» **EXERCISE REQUIREMENTS**:
In the entries below, find the lines that contain the word "emoji" and copy them.

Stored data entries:
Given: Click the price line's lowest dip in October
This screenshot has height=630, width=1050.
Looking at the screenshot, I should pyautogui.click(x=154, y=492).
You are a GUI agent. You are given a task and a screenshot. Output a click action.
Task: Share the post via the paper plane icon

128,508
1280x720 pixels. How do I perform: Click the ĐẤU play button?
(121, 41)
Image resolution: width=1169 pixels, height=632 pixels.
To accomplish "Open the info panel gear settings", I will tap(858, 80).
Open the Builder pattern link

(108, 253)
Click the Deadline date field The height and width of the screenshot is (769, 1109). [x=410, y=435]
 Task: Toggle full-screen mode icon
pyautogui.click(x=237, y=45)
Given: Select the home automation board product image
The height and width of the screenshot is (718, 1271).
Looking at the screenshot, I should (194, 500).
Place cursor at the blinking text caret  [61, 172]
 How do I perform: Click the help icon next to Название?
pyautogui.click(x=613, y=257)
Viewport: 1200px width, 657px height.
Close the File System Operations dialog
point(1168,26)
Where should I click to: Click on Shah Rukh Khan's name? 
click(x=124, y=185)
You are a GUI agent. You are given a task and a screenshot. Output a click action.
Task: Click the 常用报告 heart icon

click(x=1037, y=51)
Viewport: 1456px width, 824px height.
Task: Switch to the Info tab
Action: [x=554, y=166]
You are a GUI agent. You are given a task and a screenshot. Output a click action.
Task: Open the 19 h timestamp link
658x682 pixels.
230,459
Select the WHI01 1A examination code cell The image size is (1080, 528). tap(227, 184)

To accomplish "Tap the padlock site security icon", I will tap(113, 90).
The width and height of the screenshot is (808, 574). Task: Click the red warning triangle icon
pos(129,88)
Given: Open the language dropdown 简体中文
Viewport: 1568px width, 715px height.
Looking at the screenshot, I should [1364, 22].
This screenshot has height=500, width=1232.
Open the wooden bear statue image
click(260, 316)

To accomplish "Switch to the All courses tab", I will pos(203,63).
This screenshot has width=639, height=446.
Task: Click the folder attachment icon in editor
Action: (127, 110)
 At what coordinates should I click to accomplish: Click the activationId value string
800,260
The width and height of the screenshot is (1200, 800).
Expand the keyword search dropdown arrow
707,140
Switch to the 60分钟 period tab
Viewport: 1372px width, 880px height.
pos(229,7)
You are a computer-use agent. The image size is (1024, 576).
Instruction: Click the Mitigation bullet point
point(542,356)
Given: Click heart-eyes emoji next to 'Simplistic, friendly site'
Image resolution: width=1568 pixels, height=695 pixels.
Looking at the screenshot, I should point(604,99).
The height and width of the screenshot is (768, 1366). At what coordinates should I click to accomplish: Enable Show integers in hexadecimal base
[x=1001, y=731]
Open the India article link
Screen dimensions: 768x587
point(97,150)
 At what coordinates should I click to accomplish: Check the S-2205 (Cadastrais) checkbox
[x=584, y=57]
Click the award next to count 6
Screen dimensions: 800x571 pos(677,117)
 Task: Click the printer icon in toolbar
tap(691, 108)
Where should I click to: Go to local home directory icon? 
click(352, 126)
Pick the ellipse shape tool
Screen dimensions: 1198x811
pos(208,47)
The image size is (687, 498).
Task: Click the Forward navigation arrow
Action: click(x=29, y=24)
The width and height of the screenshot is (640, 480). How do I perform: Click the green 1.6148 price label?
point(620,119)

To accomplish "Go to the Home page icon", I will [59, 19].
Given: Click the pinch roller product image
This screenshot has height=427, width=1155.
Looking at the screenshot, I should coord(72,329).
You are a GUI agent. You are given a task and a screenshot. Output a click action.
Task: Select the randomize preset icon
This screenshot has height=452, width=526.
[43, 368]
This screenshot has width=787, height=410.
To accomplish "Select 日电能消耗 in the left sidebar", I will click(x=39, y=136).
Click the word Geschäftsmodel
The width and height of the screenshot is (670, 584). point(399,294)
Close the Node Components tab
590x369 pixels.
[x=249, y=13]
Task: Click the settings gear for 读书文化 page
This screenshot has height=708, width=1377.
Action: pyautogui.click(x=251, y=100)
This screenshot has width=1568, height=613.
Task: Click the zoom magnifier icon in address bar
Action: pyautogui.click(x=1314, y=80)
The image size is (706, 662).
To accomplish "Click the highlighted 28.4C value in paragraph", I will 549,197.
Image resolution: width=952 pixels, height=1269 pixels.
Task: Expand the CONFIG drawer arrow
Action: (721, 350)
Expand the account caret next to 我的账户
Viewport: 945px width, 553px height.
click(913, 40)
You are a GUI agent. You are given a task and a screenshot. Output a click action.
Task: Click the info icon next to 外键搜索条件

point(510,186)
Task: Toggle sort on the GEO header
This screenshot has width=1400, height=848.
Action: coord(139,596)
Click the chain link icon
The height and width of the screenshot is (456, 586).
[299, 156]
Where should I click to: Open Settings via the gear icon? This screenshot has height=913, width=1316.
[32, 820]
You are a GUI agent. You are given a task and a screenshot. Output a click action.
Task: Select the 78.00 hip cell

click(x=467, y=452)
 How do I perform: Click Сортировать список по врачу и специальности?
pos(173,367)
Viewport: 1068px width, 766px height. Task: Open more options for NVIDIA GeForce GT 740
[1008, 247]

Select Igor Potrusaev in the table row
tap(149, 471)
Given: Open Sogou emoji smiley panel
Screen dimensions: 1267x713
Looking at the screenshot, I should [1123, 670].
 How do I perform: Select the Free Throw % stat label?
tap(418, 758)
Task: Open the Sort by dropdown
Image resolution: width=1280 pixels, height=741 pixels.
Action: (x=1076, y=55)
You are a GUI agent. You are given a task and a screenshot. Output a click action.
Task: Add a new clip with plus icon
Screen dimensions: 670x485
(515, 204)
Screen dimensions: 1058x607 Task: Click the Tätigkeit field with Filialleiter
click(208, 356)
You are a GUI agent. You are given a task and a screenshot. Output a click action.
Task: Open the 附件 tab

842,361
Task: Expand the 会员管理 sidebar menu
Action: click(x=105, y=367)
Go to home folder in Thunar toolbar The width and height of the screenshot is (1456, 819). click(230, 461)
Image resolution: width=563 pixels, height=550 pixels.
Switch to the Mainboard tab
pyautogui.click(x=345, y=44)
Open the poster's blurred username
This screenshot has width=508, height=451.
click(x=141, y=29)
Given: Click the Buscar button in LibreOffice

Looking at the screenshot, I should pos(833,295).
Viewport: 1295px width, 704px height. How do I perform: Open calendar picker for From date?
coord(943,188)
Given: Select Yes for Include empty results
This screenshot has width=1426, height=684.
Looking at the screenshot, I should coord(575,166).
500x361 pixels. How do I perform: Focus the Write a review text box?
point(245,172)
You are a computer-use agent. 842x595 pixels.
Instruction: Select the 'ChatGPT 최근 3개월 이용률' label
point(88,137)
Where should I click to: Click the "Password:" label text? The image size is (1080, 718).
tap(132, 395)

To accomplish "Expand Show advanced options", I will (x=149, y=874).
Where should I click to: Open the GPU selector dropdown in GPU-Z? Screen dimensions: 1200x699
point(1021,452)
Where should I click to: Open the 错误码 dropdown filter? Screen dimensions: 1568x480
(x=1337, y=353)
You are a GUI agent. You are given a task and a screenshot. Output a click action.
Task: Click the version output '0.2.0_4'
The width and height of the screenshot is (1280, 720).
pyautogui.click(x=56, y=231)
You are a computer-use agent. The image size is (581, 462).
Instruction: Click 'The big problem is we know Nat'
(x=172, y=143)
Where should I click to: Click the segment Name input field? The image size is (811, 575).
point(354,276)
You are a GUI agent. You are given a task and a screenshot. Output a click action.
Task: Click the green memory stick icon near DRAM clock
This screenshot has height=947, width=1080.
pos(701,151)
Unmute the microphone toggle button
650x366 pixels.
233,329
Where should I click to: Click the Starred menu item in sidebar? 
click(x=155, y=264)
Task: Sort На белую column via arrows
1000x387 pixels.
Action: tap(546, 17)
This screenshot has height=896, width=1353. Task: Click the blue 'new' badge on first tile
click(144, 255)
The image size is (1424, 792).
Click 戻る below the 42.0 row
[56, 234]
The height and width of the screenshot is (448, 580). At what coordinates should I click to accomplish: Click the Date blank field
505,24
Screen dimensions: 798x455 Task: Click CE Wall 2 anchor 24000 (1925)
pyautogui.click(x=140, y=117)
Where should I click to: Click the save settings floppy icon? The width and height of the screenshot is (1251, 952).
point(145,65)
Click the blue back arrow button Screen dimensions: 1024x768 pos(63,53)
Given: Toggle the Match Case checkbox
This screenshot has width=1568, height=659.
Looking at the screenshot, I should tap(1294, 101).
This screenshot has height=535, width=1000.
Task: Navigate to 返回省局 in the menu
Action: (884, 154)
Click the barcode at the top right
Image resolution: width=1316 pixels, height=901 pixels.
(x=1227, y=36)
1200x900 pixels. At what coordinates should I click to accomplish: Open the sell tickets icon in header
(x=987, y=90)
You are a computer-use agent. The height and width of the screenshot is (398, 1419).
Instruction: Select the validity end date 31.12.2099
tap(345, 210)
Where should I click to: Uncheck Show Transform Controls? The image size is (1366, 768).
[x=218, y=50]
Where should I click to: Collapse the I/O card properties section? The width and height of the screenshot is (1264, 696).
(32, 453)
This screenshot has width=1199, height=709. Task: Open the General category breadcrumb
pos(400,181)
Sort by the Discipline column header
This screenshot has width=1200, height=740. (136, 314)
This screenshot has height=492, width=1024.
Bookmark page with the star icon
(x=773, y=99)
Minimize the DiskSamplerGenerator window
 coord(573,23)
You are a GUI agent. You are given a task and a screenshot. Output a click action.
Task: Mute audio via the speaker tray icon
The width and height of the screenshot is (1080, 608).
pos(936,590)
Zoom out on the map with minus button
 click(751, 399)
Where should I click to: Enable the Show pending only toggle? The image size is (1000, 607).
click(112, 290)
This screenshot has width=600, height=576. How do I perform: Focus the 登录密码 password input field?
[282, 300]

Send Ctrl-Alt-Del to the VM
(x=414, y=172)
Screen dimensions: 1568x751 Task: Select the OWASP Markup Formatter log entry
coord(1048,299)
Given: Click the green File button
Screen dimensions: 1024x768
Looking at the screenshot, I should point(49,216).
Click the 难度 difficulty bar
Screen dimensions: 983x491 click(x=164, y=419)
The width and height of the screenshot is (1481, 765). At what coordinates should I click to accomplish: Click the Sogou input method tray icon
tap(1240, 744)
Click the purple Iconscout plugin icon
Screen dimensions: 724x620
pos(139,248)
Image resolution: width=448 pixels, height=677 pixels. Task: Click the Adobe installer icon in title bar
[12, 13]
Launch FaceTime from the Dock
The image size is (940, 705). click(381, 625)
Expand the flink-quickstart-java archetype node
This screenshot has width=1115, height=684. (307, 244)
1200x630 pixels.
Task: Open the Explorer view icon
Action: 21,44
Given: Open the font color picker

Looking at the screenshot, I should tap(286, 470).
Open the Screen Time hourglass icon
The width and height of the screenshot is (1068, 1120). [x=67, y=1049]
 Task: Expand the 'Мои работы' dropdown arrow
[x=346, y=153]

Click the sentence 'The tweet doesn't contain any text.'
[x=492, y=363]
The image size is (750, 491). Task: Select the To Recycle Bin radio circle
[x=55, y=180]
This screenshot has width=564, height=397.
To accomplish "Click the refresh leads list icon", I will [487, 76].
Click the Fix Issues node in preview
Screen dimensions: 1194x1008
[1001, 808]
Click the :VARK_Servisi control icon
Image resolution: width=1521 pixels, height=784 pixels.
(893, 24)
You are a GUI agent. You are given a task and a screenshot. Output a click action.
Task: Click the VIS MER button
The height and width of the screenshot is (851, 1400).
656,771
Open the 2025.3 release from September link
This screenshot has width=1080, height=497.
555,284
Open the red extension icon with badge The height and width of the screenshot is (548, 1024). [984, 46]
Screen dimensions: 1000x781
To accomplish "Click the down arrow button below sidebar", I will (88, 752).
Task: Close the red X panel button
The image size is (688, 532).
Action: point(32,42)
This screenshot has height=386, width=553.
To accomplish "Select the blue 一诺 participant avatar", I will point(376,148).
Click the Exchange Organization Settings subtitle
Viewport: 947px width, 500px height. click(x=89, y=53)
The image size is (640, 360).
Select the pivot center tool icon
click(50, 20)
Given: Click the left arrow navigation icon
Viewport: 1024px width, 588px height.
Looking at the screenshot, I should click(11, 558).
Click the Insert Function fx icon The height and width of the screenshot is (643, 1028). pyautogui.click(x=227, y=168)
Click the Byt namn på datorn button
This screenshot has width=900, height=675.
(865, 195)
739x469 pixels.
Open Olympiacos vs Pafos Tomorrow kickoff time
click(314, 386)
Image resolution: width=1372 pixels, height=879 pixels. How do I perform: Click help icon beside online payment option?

» **COMPLETED TASK**:
Given: Click heart-eyes emoji next to 'Simplistic, friendly site'
Given: Open Sogou emoji smiley panel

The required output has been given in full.